You can always manually fall back to a special method that uses the more generic attribute access. Attribute access covers both bound methods stored as attributes as well as unbound methods that are bound as needed. This is similar to how __repr__ or other methods would use attributes to define their output.
class A:
def __init__(self, name):
self.name = name
def __repr__(self):
# call attribute to derive __repr__
return self.__representation__()
def __representation__(self):
return f'{self.__class__.__name__}({self.name})'
def __str__(self):
# return attribute to derive __str__
return self.name
Unbound versus Bound Methods
There are two meanings to a method in Python: unbound methods of a class and bound methods of an instance of that class.

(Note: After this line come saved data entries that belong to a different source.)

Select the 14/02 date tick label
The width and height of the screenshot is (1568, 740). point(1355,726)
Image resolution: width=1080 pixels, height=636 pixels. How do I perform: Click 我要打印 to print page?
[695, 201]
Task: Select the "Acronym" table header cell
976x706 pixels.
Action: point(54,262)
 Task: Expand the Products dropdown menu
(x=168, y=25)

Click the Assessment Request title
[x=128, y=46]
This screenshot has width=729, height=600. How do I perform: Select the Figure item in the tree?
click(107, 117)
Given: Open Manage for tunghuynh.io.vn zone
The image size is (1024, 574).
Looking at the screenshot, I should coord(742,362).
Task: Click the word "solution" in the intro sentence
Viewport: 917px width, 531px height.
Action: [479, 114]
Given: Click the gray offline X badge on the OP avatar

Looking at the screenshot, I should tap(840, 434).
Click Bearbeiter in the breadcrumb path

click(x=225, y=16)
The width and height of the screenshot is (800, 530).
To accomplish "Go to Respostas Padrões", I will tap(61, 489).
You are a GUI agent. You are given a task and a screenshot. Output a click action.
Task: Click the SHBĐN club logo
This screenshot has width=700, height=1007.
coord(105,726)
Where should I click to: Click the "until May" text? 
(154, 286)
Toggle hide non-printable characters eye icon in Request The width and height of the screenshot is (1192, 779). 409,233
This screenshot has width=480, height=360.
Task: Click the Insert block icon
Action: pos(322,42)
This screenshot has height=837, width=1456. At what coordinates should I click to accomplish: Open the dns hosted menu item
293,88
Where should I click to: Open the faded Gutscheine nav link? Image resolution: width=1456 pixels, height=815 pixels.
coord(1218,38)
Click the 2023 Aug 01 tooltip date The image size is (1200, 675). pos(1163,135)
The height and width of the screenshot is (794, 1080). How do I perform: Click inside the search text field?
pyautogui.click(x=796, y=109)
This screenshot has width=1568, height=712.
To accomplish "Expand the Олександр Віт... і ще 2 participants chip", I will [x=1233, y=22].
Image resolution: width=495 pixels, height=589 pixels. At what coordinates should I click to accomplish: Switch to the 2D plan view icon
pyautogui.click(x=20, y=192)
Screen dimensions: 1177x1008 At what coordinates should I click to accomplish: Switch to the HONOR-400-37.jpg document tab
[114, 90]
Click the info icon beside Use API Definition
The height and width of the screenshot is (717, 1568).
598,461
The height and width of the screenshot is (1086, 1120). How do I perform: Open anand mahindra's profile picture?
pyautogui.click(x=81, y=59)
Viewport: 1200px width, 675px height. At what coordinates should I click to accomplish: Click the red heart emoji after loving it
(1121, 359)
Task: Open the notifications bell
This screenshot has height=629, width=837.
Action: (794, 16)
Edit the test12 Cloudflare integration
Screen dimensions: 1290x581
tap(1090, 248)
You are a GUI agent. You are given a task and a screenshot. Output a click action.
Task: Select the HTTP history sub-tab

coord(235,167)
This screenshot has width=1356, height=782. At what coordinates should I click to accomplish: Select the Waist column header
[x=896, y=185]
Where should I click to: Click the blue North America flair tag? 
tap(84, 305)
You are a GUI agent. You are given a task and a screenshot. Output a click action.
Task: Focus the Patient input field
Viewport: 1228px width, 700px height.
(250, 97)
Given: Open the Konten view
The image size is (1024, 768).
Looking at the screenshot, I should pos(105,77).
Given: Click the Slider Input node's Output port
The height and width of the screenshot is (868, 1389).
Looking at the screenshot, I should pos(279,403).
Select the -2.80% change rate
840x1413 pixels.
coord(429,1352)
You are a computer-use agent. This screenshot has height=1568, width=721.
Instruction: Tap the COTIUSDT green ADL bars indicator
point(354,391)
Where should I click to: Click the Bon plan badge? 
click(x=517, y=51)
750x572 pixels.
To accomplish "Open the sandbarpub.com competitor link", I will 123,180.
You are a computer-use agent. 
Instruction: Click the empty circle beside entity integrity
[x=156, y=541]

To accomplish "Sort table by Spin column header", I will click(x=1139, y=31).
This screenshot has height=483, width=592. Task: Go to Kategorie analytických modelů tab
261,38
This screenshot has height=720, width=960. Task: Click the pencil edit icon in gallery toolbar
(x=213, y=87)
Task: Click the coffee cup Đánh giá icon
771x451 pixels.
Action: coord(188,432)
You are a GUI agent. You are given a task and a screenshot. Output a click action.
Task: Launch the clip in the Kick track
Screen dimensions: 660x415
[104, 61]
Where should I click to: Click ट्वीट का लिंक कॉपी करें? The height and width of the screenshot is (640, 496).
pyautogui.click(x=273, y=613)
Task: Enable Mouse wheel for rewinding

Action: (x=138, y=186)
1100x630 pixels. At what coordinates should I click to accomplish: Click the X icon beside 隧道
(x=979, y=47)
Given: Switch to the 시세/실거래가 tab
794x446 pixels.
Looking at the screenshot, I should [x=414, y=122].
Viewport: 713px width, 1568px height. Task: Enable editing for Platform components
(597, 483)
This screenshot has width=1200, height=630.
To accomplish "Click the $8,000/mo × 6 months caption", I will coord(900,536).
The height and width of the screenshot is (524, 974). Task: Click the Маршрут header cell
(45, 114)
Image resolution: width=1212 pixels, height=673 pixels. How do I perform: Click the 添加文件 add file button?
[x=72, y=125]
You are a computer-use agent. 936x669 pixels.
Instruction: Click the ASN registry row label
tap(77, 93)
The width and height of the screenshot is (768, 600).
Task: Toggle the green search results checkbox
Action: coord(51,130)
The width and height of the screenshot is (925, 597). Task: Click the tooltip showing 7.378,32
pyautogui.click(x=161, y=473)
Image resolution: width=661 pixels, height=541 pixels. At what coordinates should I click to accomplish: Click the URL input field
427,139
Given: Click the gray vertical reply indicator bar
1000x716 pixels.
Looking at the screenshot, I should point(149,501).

An unbound method is a regular function on a class or one of its base classes. It can be defined either during class definition, or added later on.
>>> class Foo:
... def bar(self): print('bar on', self)
...
>>> Foo.bar
<function __main__.Foo.bar(self)>
An unbound method exists only once on the class - it is the same for all instances.
A bound method is an unbound method which has been bound to a specific instance. This usually means the method was looked up through the instance, which invokes the function's __get__ method.
>>> foo = Foo()
>>> # lookup through instance
>>> foo.bar
<bound method Foo.bar of <__main__.Foo object at 0x10c3b6390>>
>>> # explicit descriptor invokation
>>> type(foo).bar.__get__(foo, type(Foo))
<bound method Foo.bar of <__main__.Foo object at 0x10c3b6390>>
As far as Python is concerned, "a method" generally means an unbound method that is bound to its instance as required. When Python needs a special method, it directly invokes the descriptor protocol for the unbound method. In consequence, the method is looked up on the class; an attribute on the instance is ignored.
Bound Methods on Objects
A bound method is created anew every time it is fetched from its instance. The result is a first-class object that has identity, can be stored and passed around, and be called later on.
>>> foo.bar is foo.bar # binding happens on every lookup
False
>>> foo_bar = foo.bar # bound methods can be stored
>>> foo_bar() # stored bound methods can be called later
bar on <__main__.Foo object at 0x10c3b6390>
>>> foo_bar()
bar on <__main__.Foo object at 0x10c3b6390>
Being able to store bound methods means they can also be stored as attributes. Storing a bound method on its bound instance makes it appear similar to an unbound method. But in fact a stored bound method behaves subtly different and can be stored on any object that allows attributes.
>>> foo.qux = foo.bar
>>> foo.qux
<bound method Foo.bar of <__main__.Foo object at 0x10c3b6390>>
>>> foo.qux is foo.qux # binding is not repeated on every lookup!
True
>>> too = Foo()
>>> too.qux = foo.qux # bound methods can be stored on other instances!
>>> too.qux # ...but are still bound to the original instance!
<bound method Foo.bar of <__main__.Foo object at 0x10c3b6390>>
>>> import builtins
>>> builtins.qux = foo.qux # bound methods can be stored...
>>> qux # ... *anywhere* that supports attributes
<bound method Foo.bar of <__main__.Foo object at 0x10c3b6390>>
As far as Python is concerned, bound methods are just regular, callable objects. Just as it has no way of knowing whether too.qux is a method of too, it cannot deduce whether too.__repr__ is a method either.